In righteousness shall God judge the world and the peoples with equity.
We too are called to let our lives sing to the Lord in hope and confidence because we know that what we believe is true. That kind of faith in action is called “witness”. And we, my dears, in ALL circumstances of our lives, are charged to be WITNESSES!
Like the seas who sing in either still or storm
Like rivers who clap in ebb or the neap
Like the mountains who sing in all seasons
Let the sea and what fills it resound, the world and those who dwell in it; Let the rivers clap their hands, the mountains shout with them for joy.
Like our hearts that believe even through life’s intermingled joys and sorrows
Poetry: Flickering Mind – Denise Levertov
Lord, not you it is I who am absent. At first belief was a joy I kept in secret, stealing alone into sacred places: a quick glance, and away -- and back, circling. I have long since uttered your name but now I elude your presence. I stop to think about you, and my mind at once like a minnow darts away, darts into the shadows, into gleams that fret unceasing over the river's purling and passing.
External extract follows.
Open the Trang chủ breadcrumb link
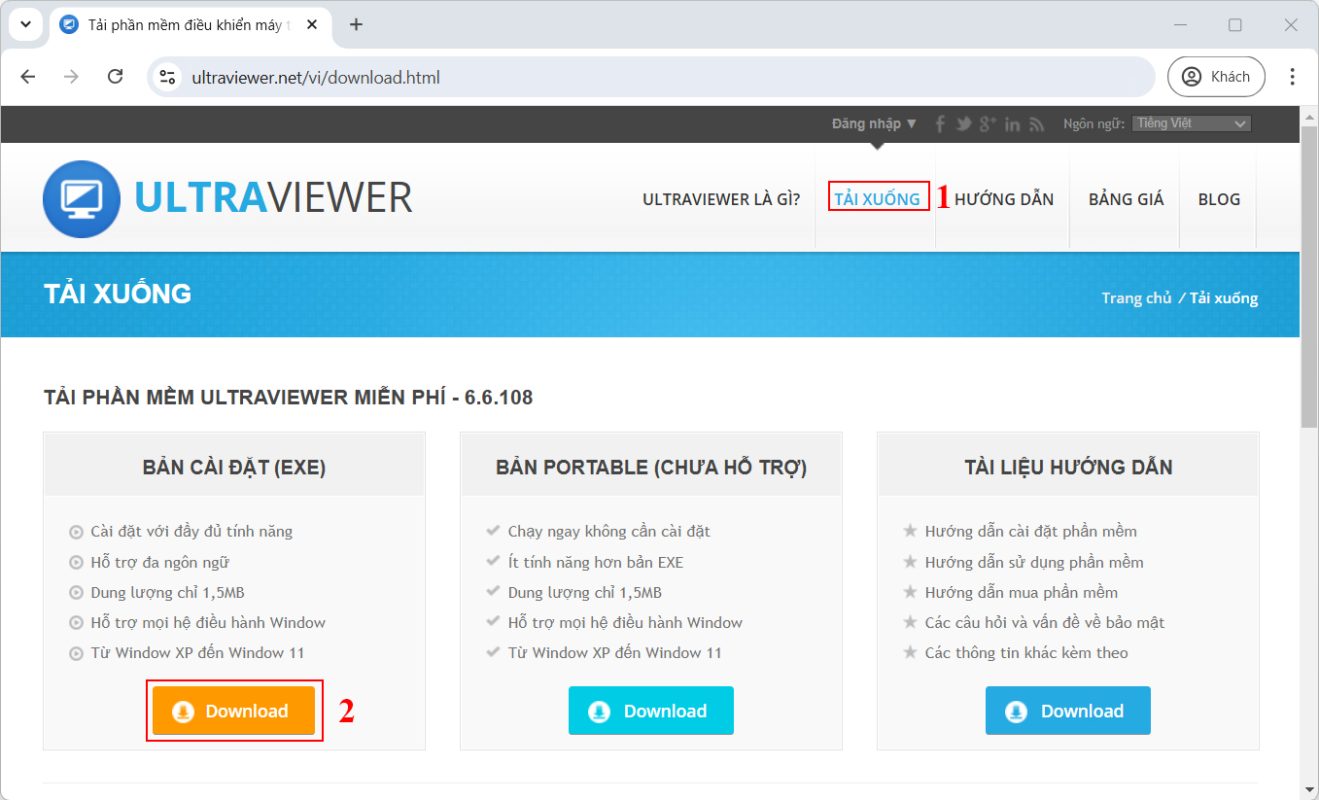 pos(1137,298)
Not for one second will my self hold still, but wanders anywhere, everywhere it can turn. Not you, it is I am absent. You are the stream, the fish, the light, the pulsing shadow. You the unchanging presence, in whom all moves and changes. How can I focus my flickering, perceive at the fountain's heart the sapphire I know is there?
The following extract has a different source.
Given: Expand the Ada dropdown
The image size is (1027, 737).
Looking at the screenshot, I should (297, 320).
Today, in God’s Lavish Mercy, we pray with Psalm 145, a luxuriant song of praise to a God who overwhelms us with generosity.
I will extol you, my God and king; I will bless your name forever and ever.
Every day I will bless you; I will praise your name forever and ever.
Great is the LORD and worthy of much praise, whose grandeur is beyond understanding.
Psalm 145: 1-3
Citing verses 13-20 which are structured around the word “all”, Walter Brueggemann says:
The image is an overflow of limitless blessing given without reservation to all who are in need and turn to the Creator.
Which brings us to Nathaniel and how this prayer might have sung in his heart.
I got to be friends with Nathaniel over 50 years ago when, at my reception in our community, Mother Bernard decided to give me his name. And after an initial shock, I came to love it.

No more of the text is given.